▸ Activity: Please restate word for word all lines from the one containing "This screenshot has width=980, height=556." to the final line of the entries, and include no pictures.

▸ Exercise inputs:
********************

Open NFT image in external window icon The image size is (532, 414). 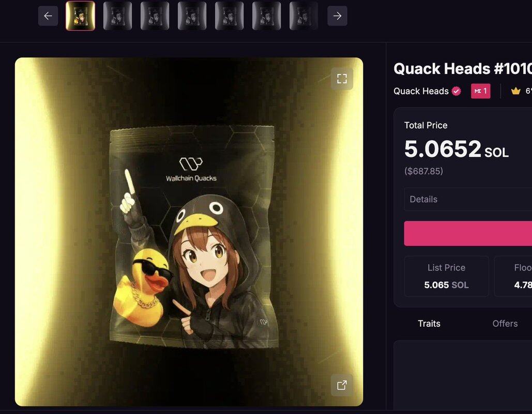point(342,385)
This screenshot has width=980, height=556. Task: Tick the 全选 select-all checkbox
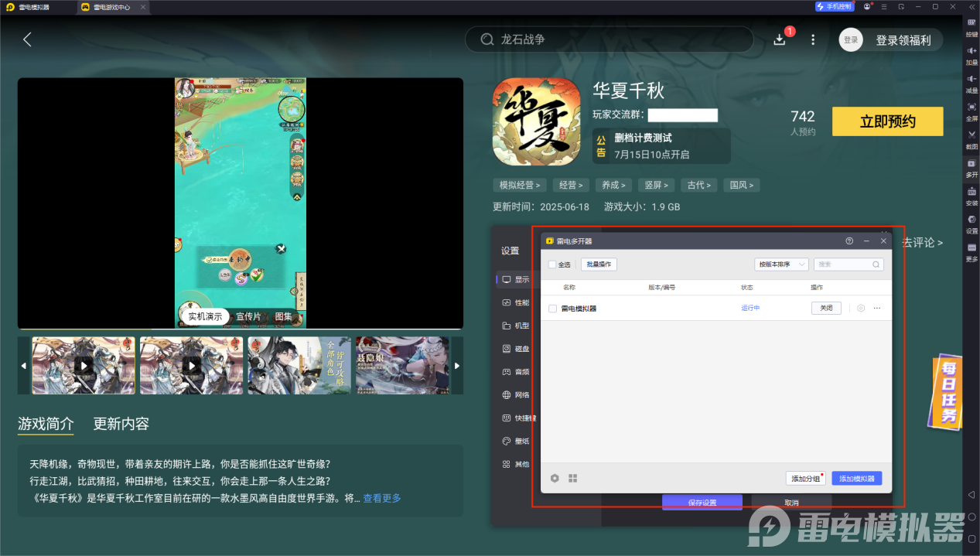pyautogui.click(x=552, y=264)
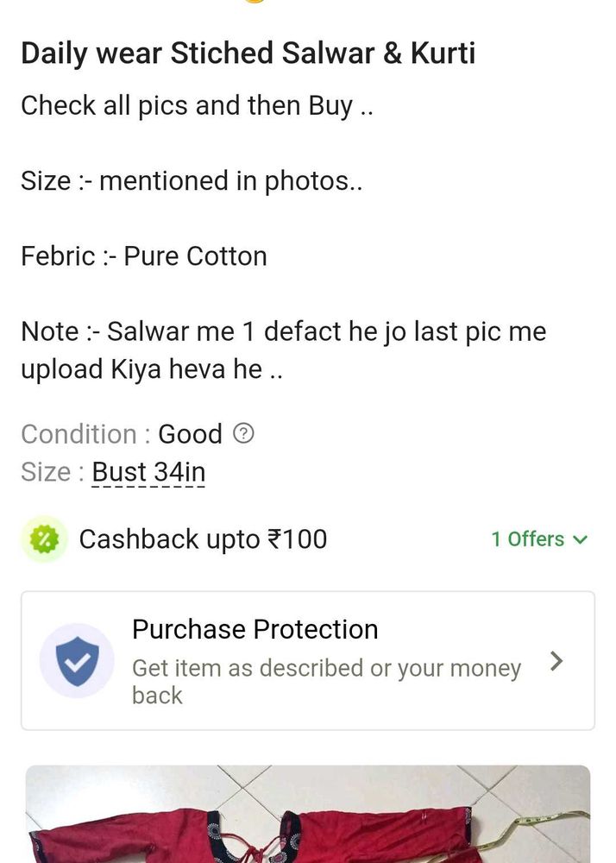Tap the green cashback percent badge
616x863 pixels.
click(45, 539)
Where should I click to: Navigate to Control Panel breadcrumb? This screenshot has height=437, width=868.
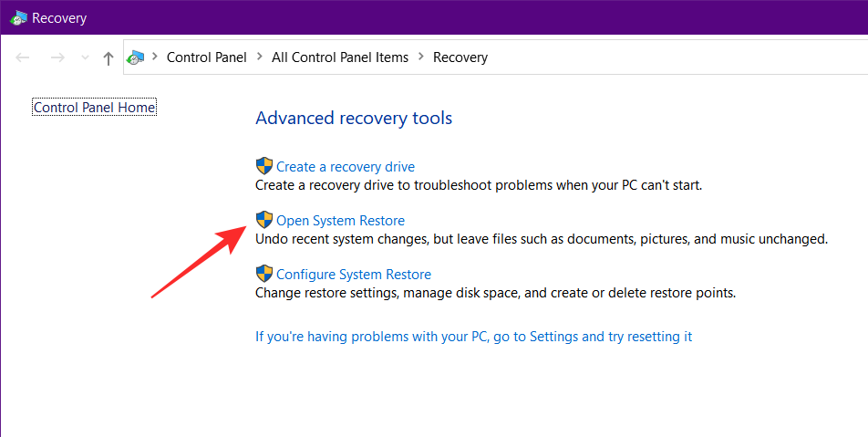(x=206, y=57)
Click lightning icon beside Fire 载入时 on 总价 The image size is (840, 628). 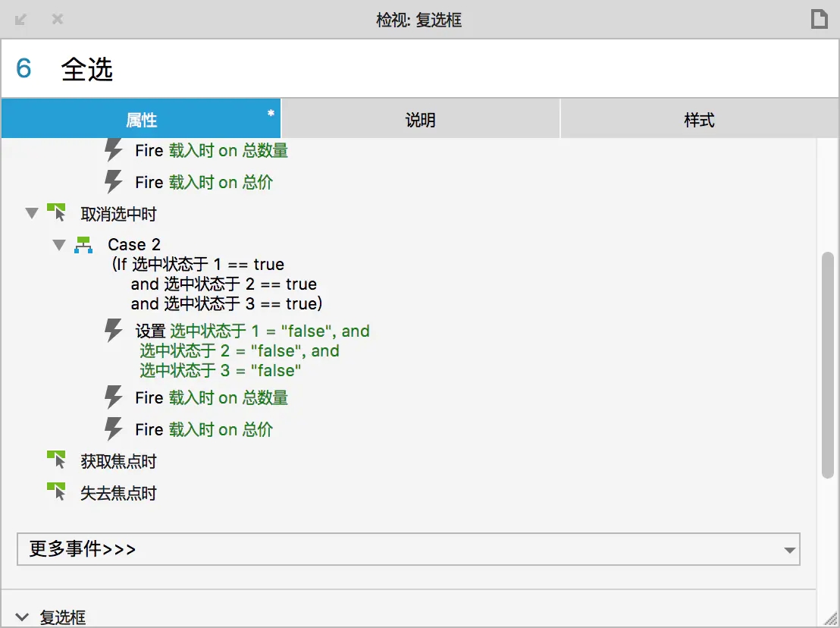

********************

▸ Exercise response:
This screenshot has width=980, height=556. Task: Tick the 全选 select-all checkbox
pyautogui.click(x=552, y=264)
Tap the green cashback percent badge
616x863 pixels.
click(45, 539)
Where should I click to: Navigate to Control Panel breadcrumb? This screenshot has height=437, width=868.
(x=206, y=57)
Click lightning icon beside Fire 载入时 on 总价 The image size is (840, 628). 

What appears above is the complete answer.